In 2000, Eric brewer propose an idea on distributed system. When you design a distributed system, you need consistency, availability and partition tolerance, but it is impossible to have all three, it is also called CAP Conjecture.
In 2002, CAP conjecture was proved by Seth Gilbert and Nancy Lynch from MIT, it became CAP Theorem. In the proof, it is impossible achieve all the three, but it is possible to achieve two of them, upon choosing the two will define characteristics of your system.
In a consistent system the view of the data is atomic at the all time. At any given point of time, if there are series of operation happened and state of the data is changed, any query being served post the change should have modified data.
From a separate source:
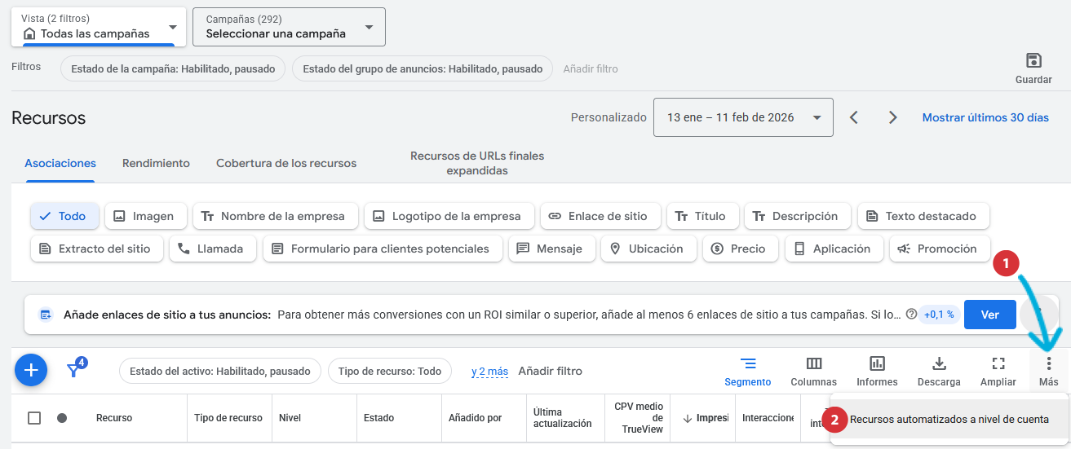Viewport: 1071px width, 449px height.
Task: Go to previous date range arrow
Action: pyautogui.click(x=854, y=117)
Every read receives the most recent write or an error
In any highly available system should respond to the request with response, even if there is only one node available. So the data can be stale, but goal to serve with non failing response.
Every request receives a (non-error) response, without the guarantee that it contains the most recent write
In case of network failure, if nodes split in two groups, the system should support the processing in both sub-groups and system should be tolerant to network partition or drop in message between nodes.
The system continues to operate despite an arbitrary number of messages being dropped (or delayed) by the network between nodes
What to choose?
CAP Conjecture states that it is impossible to have all three property for a distributed system. So we have left with combination two of the properties, as per proof, no distributed system is safe from network failure and hence the network partition tolerance should be there, so we have left with option to choose either Consistency or Availability
In CP systems we guarantee the consistency over availability, which means we are fine with sending error to user rather than sending stale data.
Pricing service in e-commerce need consistency over availability, any stale price will give wrong perception to user and lead to confusion. So we need our system to be Consistent and Partition tolerant.
Systems Supports CP
HBase, Redis, MongoDB etc.,
AP systems always guarantee the availability over consistency, if there is at least one node available it should be able to respond to request with response, even if the data is stale.
In e-commerce, cart is one of the service where you need high availability, even if you are not able to give current of the view cart, but you have to support actions such add to cart, change item in cart etc., In this case we are fine with stale data, but we need to able to available for the user.
Systems Supports AP
Elasticsearch, Amazon Dynamo DB, Cassandra and RIAK etc.,
As the partition tolerance can’t be removed from distributed systems. Any system which is CA should be centralised system. So we can have both Consistent and Available characteristics.
Systems Supports CA
MySQL, PostgreSQL and Oracle etc.,